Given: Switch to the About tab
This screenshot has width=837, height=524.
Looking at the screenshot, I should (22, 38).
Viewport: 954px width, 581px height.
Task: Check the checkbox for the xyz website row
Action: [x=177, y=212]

## [Description of the task]
Reproduce each of the entries exactly, omitting none.

## [Expected output]
Given: Switch to the About tab
This screenshot has width=837, height=524.
Looking at the screenshot, I should (22, 38).
Viewport: 954px width, 581px height.
Task: Check the checkbox for the xyz website row
Action: [x=177, y=212]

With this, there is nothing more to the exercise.